Part 12 (2/2)
Duke shook his head.
”No,” he said, ”they'll never send us home now. Mick'd be put in prison if he took us home. I know that. I heard what they was saying about it one day when they didn't know I was there. And it's too far away--it's a dreadful way away. We can never go home. I daresay Grandpapa and Grandmamma and everybody's dead by now,” concluded Duke, who talked with a sort of reckless composure sometimes, altogether too much for Pamela, who burst into tears.
”Oh bruvver!” she cried between her sobs, ”don't talk like that. I _fink_ G.o.d's too good to have let dear Grandpapa and Grandmamma die. And us has said our prayers such many many times about going home. I'm sure Grandpapa would never put Mick in prison if us asked him not, and p'raps if Mick was sure of that he'd take us home. Oh don't you fink us might go and ask him,” and she started up.
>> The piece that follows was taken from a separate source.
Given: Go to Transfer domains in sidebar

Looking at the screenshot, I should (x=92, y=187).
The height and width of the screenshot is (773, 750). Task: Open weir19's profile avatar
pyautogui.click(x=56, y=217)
”Us can't promise it; Grandpapa'd _have_ to do it. It'd be his _dooty_,”
said Duke sternly--his ideas on all subjects were very grim at present--”he'd have to stop Mick going and stealing away other children like he did us. And Diana said us mustn't speak to _n.o.body_ about what she told us.”
”I don't care about it if it isn't that us is going home,” said Pamela, crying quietly. ”I don't care about gold frocks like fairies and all that if dear Grandmamma and Grandpapa can't see us.”
Duke looked at her gloomily.
”P'raps Diana meant us'd soon be going to heaven,” he said at last. ”I heard them saying us'd 'not stand it long,' and I know that means going to die.”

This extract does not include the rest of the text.